Reported by ECPS Staff

Panel 1 of the ECPS Fifth Annual International Symposium, titled “From Grievance to Radicalization: Rhetoric, Ideology, and the International Politics of Populism,” offered a rich and interdisciplinary examination of how discontent is translated into exclusionary politics, institutional erosion, and authoritarian opportunity. Bringing together perspectives from discourse studies, religious studies, development policy, and modern history, the panel explored the pathways through which grievance is narrated, organized, and mobilized across national and transnational contexts. Although the presentations addressed distinct empirical terrains—from far-right rhetoric in Europe and Christian nationalism in the United States to multilateral institutions and the lessons of Weimar Germany—they converged around a shared concern: democratic decline rarely emerges suddenly, but is prepared through the cumulative interaction of ideas, identities, institutions, and political strategies.

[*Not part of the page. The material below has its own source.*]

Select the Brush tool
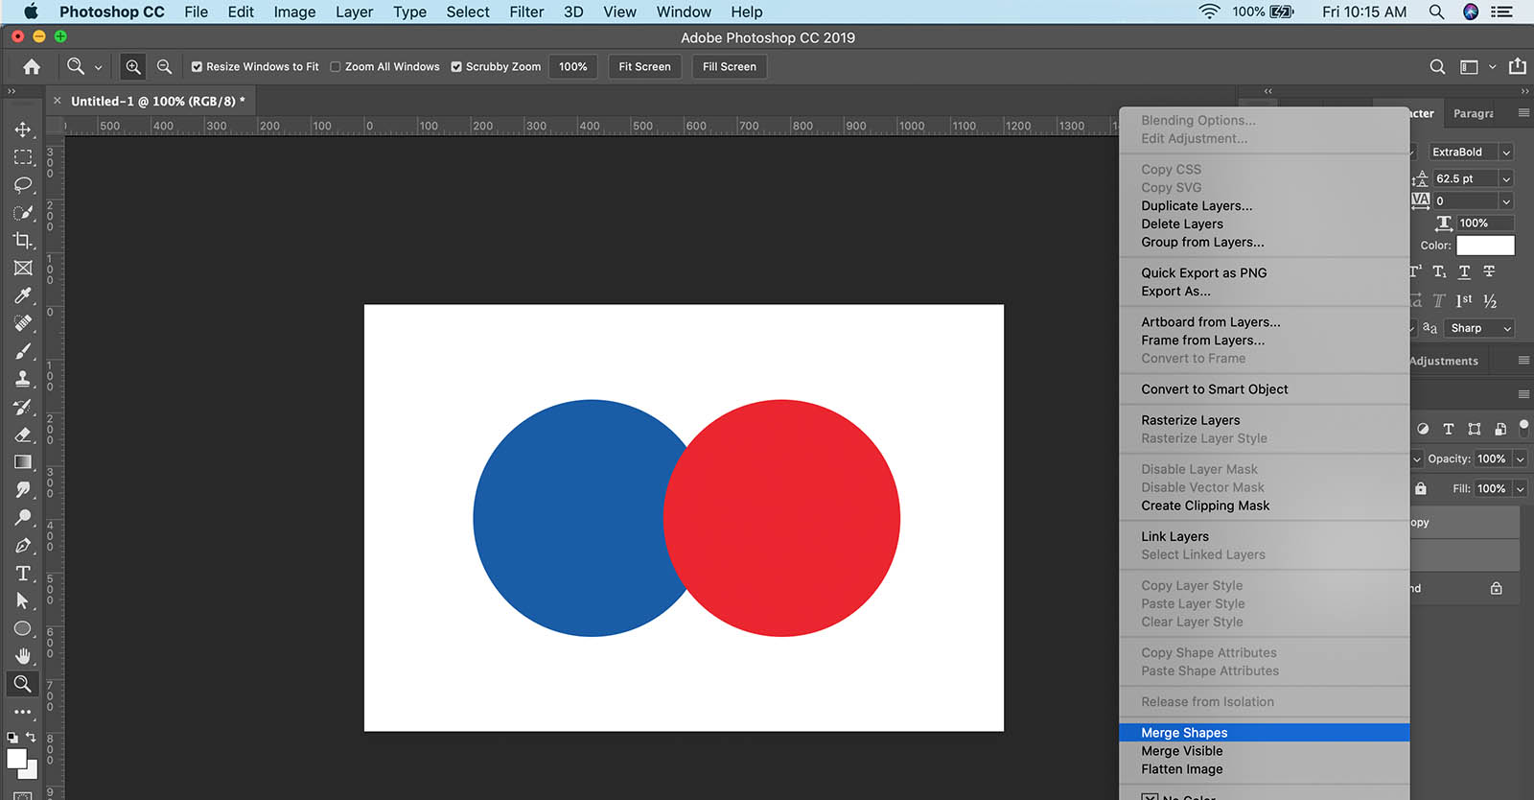This screenshot has height=800, width=1534. click(23, 351)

Moderated by Professor Ibrahim Ozturk, the session unfolded as a tightly connected conversation on the mechanisms through which populist and far-right forces gain traction in moments of social unease and political dislocation. A central strength of the panel lay in its refusal to treat populism as a singular or self-explanatory phenomenon. Instead, the speakers unpacked the rhetorical, ideological, emotional, and institutional infrastructures that enable anti-pluralist politics to flourish. 

Professor Ruth Wodak showed how democratic norms are eroded through discourse, provocation, and the normalization of exclusionary language. Professor Julie Ingersoll demonstrated how theocratic and anti-democratic religious movements, though internally diverse, have strategically converged to influence contemporary American politics. Professor Stephan Klingebiel widened the frame to the international level, showing how populist governance affects not only domestic politics but also the normative foundations of multilateral cooperation. Professor Benjamin Carter Hett, drawing on the history of late Weimar Germany, highlighted humiliation and status anxiety as powerful emotional drivers of anti-system politics, offering a historically grounded lens for understanding present-day grievance mobilization.

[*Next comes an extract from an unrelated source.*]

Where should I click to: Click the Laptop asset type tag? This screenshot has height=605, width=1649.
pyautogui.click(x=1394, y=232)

Taken together, the panel made clear that contemporary democratic crises cannot be understood through institutional analysis alone. What emerged instead was a layered account in which fear, humiliation, identity, ideology, and strategic communication are inseparable from formal political change. The subsequent discussion deepened these insights further, linking personal experience, comparative reflection, and normative concerns in ways that reinforced the panel’s interdisciplinary value.

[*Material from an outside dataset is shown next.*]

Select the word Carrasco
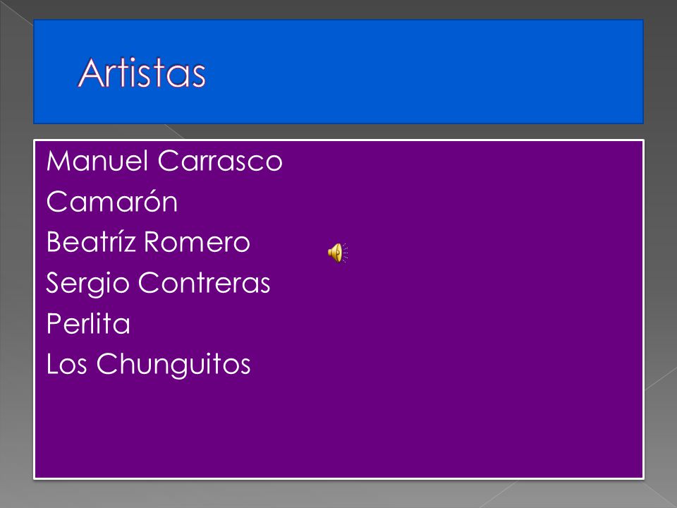The image size is (677, 508). (x=220, y=161)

In this sense, Panel 1 did more than diagnose the current moment. It established an intellectual framework for thinking about how democratic erosion is prepared, legitimized, and accelerated across multiple arenas. By tracing the movement from grievance to radicalization, the session illuminated not only the fragility of democratic norms, but also the urgency of confronting the political, cultural, and institutional conditions that allow authoritarian and exclusionary projects to take root.